Jumping Rope for Fitness
by Liz Neporent and Mike Motta

When you think of jump rope, perhaps it brings to mind breezy summer nights, girls in pigtails and a borrowed clothesline. But in fact, jumping rope has some very adult-sized benefits -- it's an effective way to burn fat, increase stamina, improve coordination and firm muscles, especially your shoulders, arms and legs. It's a speedy calorie burner too: Jumping at a moderate speed of 70 to120 turns per minute for 15 minutes burns 150 to 200 calories -- as much as running a ten minute mile, but with half the impact on your knees and ankles.


Jump ropes are completely affordable and transportable. Prices range from $5 to $25, and since a rope can easily be tucked into a purse or suitcase, it's easy to take yours on the road. All you need is enough ceiling height and room to turn the rope without knocking over a lamp or whipping your cat's paws.

Choose a jump rope that's made of plastic or plastic beads. Cloth ropes are too flimsy and leather ropes take a long time to break in. Soft foam handles and a swivel-like turning action will make the rope more comfortable to use. Also keep in mind that jump ropes are not one-size-fits-all. To make sure yours is the proper length, stand on the center of the rope with one foot and pull the rope straight up along the side of your body. It's a perfect fit if the handles reach to your armpit.

The Workout
Jumping can take some practice. Although you are using your entire body, you'll especially feel it working your lower arms and lower legs. At first these muscles may tire or even cramp. But they should gain more endurance after a few weeks of jumping at least twice a week.

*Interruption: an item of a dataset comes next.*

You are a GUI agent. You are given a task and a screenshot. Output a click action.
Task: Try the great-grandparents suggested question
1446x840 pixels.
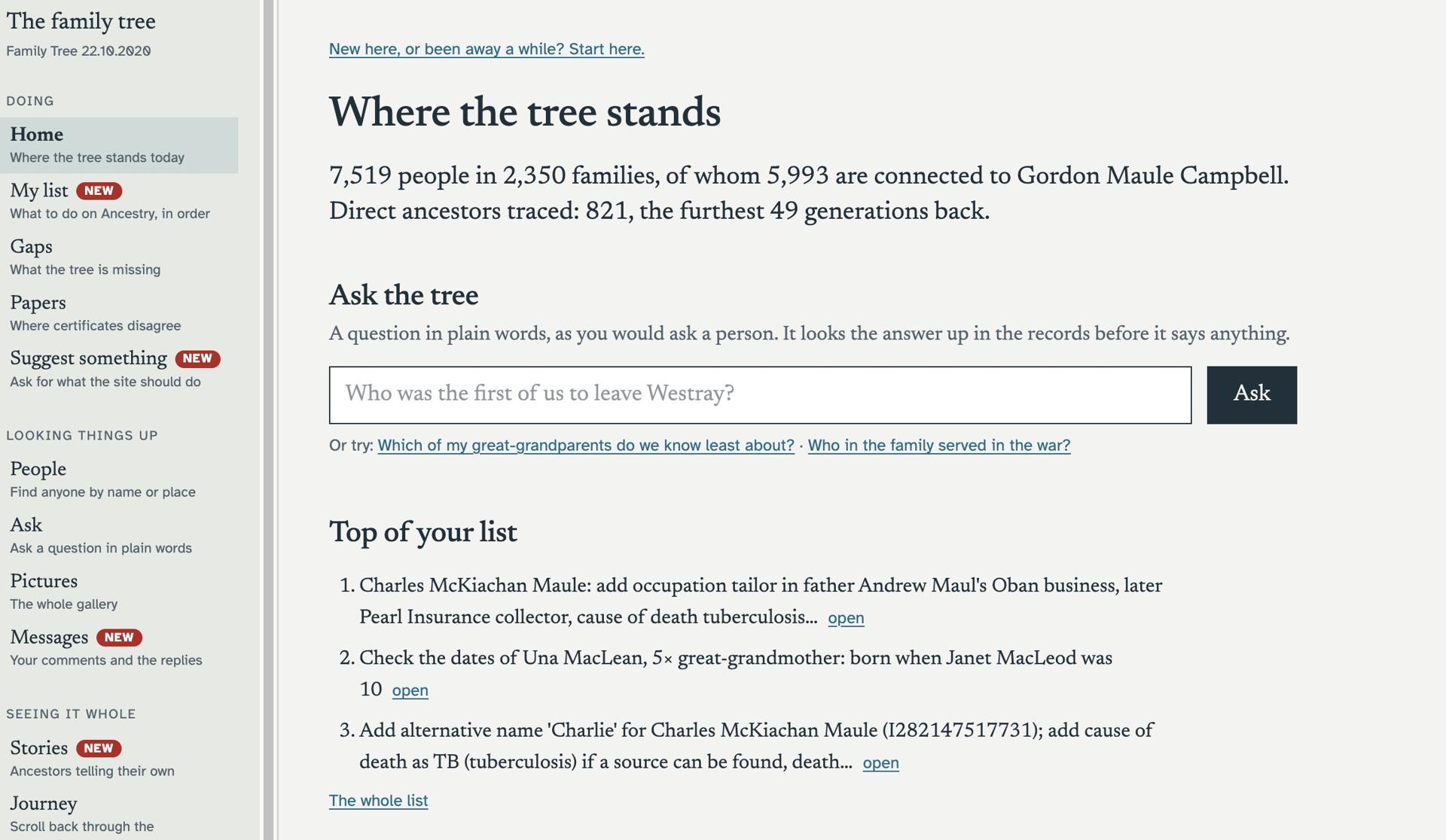click(x=586, y=446)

Start with short, 15 to 20 second bouts of jumping interspersed with 30 to 40 seconds of complete rest or light marching in place. Repeat this pattern 5 to 10 times. As your stamina increases, lengthen your jump bouts and shorten your rests.

Once you can jump for at least five minutes straight, mix up your footwork. Try hopping on one foot then the other at each turn, or alternate landing on the heel of one foot and then on the ball of the other.

To master a new move, practice without the rope at first. That way, you can work on your jump timing and new footwork without cracking yourself in the thighs every time you miss. Once you master your timing, do the move while holding both handles of the rope in one hand off to one side so you're spinning the rope next to your body instead of overhead. Then try your new style with a full jump, handles in both hands and rope spinning overhead and underfoot.

Be patient -- jumping rope takes skill and coordination. With diligent practice, you can improve your skills surprisingly fast. As with any exercise program, make sure that you stretch afterwards. If your forearms or lower legs get tight while jumping, stretch them out during your rest breaks.